Cranial nerve XII presents a short trajectory through the subarachnoid space, then passes through the hypoglossal canal into the poststyloid space. There, it initially descends posterior to the internal carotid artery. It reaches 2 structures of anatomical interest: the upper part of the superior cervical ganglion of the sympathetic trunk, and then the posterior segment of the nodose ganglion, to which it adheres (Fig. 1). Subsequently, the nerve changes direction, travelling ventrally then ramifying in its final (suprahyoid) segment.4
Various proposed mechanisms of nerve trauma may explain the combined involvement of the tenth and twelfth cranial nerves during orotracheal intubation. The first mechanism is related to the crossing of the hypoglossal and vagus nerves at the nodose ganglion (Fig. 1).

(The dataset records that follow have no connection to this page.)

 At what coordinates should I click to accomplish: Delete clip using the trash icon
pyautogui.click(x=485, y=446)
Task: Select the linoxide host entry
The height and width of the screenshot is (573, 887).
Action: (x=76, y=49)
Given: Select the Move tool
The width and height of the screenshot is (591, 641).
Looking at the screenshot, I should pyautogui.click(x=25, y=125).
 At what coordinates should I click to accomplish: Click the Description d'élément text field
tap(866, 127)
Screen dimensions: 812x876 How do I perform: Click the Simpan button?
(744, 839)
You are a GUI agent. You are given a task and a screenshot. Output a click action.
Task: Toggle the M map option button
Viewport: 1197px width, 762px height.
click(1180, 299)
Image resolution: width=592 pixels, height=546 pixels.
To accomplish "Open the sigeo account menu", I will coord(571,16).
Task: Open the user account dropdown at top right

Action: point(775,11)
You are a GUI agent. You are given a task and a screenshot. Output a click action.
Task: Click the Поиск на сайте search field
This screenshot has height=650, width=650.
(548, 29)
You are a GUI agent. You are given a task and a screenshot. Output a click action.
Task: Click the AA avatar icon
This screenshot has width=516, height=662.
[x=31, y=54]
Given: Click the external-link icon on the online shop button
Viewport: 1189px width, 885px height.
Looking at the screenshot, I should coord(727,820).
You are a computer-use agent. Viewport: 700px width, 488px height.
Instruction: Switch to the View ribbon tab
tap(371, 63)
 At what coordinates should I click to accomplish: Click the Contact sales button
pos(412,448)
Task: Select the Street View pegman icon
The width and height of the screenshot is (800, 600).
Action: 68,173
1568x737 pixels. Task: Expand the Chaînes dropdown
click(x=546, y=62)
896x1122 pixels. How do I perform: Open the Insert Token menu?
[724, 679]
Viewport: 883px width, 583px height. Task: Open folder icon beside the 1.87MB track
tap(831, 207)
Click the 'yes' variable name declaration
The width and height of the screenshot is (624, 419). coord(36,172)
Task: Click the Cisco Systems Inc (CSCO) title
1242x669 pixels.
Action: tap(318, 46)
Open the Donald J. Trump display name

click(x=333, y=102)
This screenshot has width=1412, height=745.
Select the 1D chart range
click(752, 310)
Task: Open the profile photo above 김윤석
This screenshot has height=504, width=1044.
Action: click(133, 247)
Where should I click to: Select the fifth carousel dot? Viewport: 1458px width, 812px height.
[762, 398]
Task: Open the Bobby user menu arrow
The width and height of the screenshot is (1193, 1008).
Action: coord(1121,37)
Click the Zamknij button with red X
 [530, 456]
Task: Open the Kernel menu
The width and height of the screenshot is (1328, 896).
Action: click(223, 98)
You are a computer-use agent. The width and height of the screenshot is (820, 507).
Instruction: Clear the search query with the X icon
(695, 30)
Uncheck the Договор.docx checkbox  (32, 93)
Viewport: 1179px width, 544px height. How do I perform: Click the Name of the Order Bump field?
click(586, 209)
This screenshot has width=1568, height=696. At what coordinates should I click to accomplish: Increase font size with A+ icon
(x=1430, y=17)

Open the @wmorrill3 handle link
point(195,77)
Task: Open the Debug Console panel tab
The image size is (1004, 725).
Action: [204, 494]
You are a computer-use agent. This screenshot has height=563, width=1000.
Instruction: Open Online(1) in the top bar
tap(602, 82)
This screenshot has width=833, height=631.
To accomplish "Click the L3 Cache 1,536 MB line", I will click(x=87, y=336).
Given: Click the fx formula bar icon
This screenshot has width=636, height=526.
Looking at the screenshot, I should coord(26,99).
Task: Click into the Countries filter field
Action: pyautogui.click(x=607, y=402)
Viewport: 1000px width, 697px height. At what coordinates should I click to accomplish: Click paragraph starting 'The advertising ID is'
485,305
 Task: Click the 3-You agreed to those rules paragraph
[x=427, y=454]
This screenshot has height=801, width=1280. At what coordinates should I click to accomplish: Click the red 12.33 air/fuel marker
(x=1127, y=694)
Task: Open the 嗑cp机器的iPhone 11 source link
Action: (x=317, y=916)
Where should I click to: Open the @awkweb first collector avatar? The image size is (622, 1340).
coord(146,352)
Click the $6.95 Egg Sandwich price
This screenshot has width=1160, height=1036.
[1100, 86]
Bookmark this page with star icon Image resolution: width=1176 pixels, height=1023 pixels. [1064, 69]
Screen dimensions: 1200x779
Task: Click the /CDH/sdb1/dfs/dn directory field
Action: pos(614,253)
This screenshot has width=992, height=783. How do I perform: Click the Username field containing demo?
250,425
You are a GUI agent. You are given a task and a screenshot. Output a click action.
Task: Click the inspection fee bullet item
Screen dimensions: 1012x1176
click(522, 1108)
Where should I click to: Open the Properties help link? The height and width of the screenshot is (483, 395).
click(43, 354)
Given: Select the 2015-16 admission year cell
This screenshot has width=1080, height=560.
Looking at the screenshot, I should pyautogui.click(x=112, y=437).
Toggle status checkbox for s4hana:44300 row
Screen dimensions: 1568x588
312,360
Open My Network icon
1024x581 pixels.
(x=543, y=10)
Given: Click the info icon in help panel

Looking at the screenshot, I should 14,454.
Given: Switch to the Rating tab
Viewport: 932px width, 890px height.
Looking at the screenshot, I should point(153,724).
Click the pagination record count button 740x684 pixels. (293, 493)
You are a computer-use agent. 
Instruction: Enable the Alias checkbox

Here, these structures are in close proximity to the transverse process of the C1 vertebra; the sustained hyperextension of the neck needed for proper intubation may explain the direct trauma to both nerves, due to contact against these bone structures.5,6
The other mechanism proposed is a direct lesion simultaneously involving the suprahyoid portion of the hypoglossal nerve and the recurrent laryngeal nerve at the level of the hypopharynx (pyriform sinus). According to this hypothesis, the passage of the intubation tube through the oropharynx would compress the hypoglossal nerve against the greater cornu of the hyoid, and the subsequent inflation of the pilot balloon would cause the recurrent laryngeal nerve to contact the posteromedial edge of the thyroid cartilage, constituting a mechanism of direct trauma.7
Treatment for Tapia syndrome secondary to orotracheal intubation is fundamentally supportive, with speech and swallowing rehabilitation; the use of intravenous corticotherapy with dexamethasone in the first 10 to 14 days is also accepted. One article even proposes a classification of the syndrome according to the grade of difficulty swallowing.8
Both the patient’s improvement with conservative treatment and the complete resolution of his symptoms indicate neurapraxia secondary to axonal damage as the probable aetiology; neurotmesis is less probable, as the damage to both nerves would have been irreversible. Furthermore, neurapraxia is the proposed aetiological mechanism in most of the reported cases of Tapia syndrome secondary to orotracheal intubation.9
Please cite this article as: Silva-Hernández L, Gil Rojo C, González García N, Porta-Etessam J. Síndrome de Tapia tras intubación orotraqueal: a propósito de un caso. Neurología. 2020;35:421–423.